## Excerpt to read
********************

Uninsured children will have access to health coverage through three different avenues. Children in families with incomes below 200% FPL will be able to enroll in the Oregon Health Plan (an expansion of eligibility, up from 185% FPL) with full premium assistance and no co-pays. Children in families between 200 and 300% FPL will be able to purchase a private health plan through an insurance exchange with the help of a sliding scale premium subsidy. Families above 300% FPL can purchase an insurance plan through this exchange but with no subsidy. The plans offered through this exchange must provide affordable cost sharing and an equivalent level of benefits as the state plan. Lastly, families below 300% FPL with access to employer sponsored insurance can choose to get help affording that coverage for their children, with families below 200% receiving full premium assistance.
The expansion bill also continues Oregon’s commitment to expanding School Based Health Care centers throughout the state.
Along with health coverage expansion, the Legislature approved the creation of a state agency called the Oregon Health Authority, which will oversee existing state health care programs, establish health industry cost control measures, and improve the delivery of health care to all Oregonians, including the creation of an insurance exchange that will establish a central marketplace for insurance that provides one-stop shopping for individuals and small businesses, including a public health plan option. You can read more about the Health Authority on the Oregon Health Fund Board’s website.
We can’t do anything to stop the eight months of cloudy skies and rain we get each year, but Oregon is well on its way to solving the crisis of uninsured children in our state. We’ve also regained our position as a national leader when it comes to health reform, something that positions us well for broader reforms at the national level.

********************

## Exercise data

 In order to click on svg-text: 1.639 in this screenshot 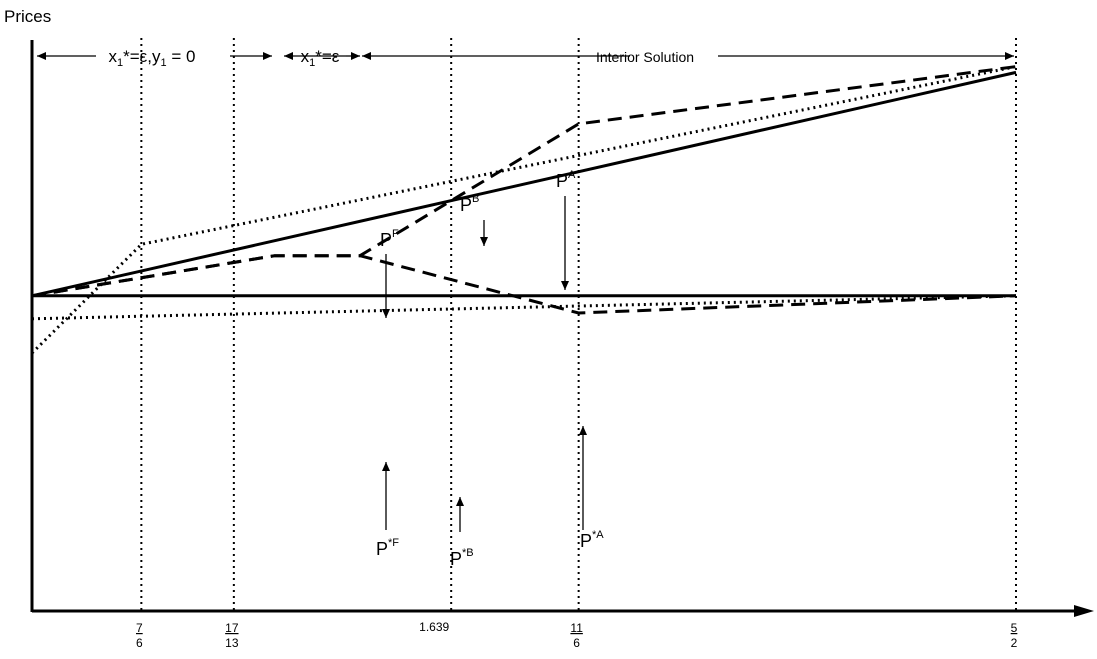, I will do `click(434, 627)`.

********************

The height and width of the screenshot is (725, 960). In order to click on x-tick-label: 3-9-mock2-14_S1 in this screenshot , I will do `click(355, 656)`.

********************

## Instructions
a) Answer from the Oregon health coverage text:
(i) Before the expansion, up to what percentage of FPL were children eligible for the Oregon Health Plan?
(ii) What kind of centers does the expansion bill continue to expand throughout the state?
(iii) What is the name of the state agency the Legislature approved?
b) Please copy the Oregon health coverage text between "Uninsured children will" and "full premium assistance.", inclusive.
Use only the Oregon health coverage text for these, not the data.

## Answers by item number
a)
(i) 185% FPL
(ii) School Based Health Care centers
(iii) The Oregon Health Authority

b)
Uninsured children will have access to health coverage through three different avenues. Children in families with incomes below 200% FPL will be able to enroll in the Oregon Health Plan (an expansion of eligibility, up from 185% FPL) with full premium assistance and no co-pays. Children in families between 200 and 300% FPL will be able to purchase a private health plan through an insurance exchange with the help of a sliding scale premium subsidy. Families above 300% FPL can purchase an insurance plan through this exchange but with no subsidy. The plans offered through this exchange must provide affordable cost sharing and an equivalent level of benefits as the state plan. Lastly, families below 300% FPL with access to employer sponsored insurance can choose to get help affording that coverage for their children, with families below 200% receiving full premium assistance.